Rahel Aima has written a really great piece for
The Eye and we missed it somehow.
Here it is in case you missed it as well.
Rahel addresses one of the fundamental tensions on campus which often remains largely submerged. The feeling among many that "white leftists" privilege class analysis while ignoring the reality of white privilege, while the more marxist oriented activists feel that "identity politics" can be charged with emotionalism, factionalism, and superficiality. As Rahel points out, this was one of the major tensions in the New Left, and for any viable left today, it is a problematic that needs to be worked out. Lucha, as an organization that has both an orientation towards the issues of a specific ethnic group (Latinos) and a strong emphasis on class analysis, capitalism, and imperialism has held this very tension within it as an organization.

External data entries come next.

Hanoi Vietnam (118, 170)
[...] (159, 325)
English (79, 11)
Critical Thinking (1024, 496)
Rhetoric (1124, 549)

Better than we have ourselves, Rahel speaks to the reasons we decided to organize
el participante.
Rahel's article ends with the note that when out on the streets, it doesn't matter what the beliefs or identities of our fellow protesters might be. While this is true, and sectarianism has been a destructive curse upon the left, this point cannot go too far and reveals latent weaknesses within the left as a movement. Ideas, political philosophy, and ideology matter - ignoring our differences will only exacerbate the tensions. This is not a project that involves imposing ideological discipline and unity, but rather a self-conscious, serious, realistic debate about the ideas, identities, strengths and weaknesses of the left - as campus activists and as human beings. At a time when the left seems to be in a historic retreat, it is necessary, as Perry Anderson has
written in the New Left Review to call a "spade a spade, rather than falling in with well-meaning cant or self-deception on the Left. The spirit of the Enlightenment rather than the Evangelicals is what is most needed today."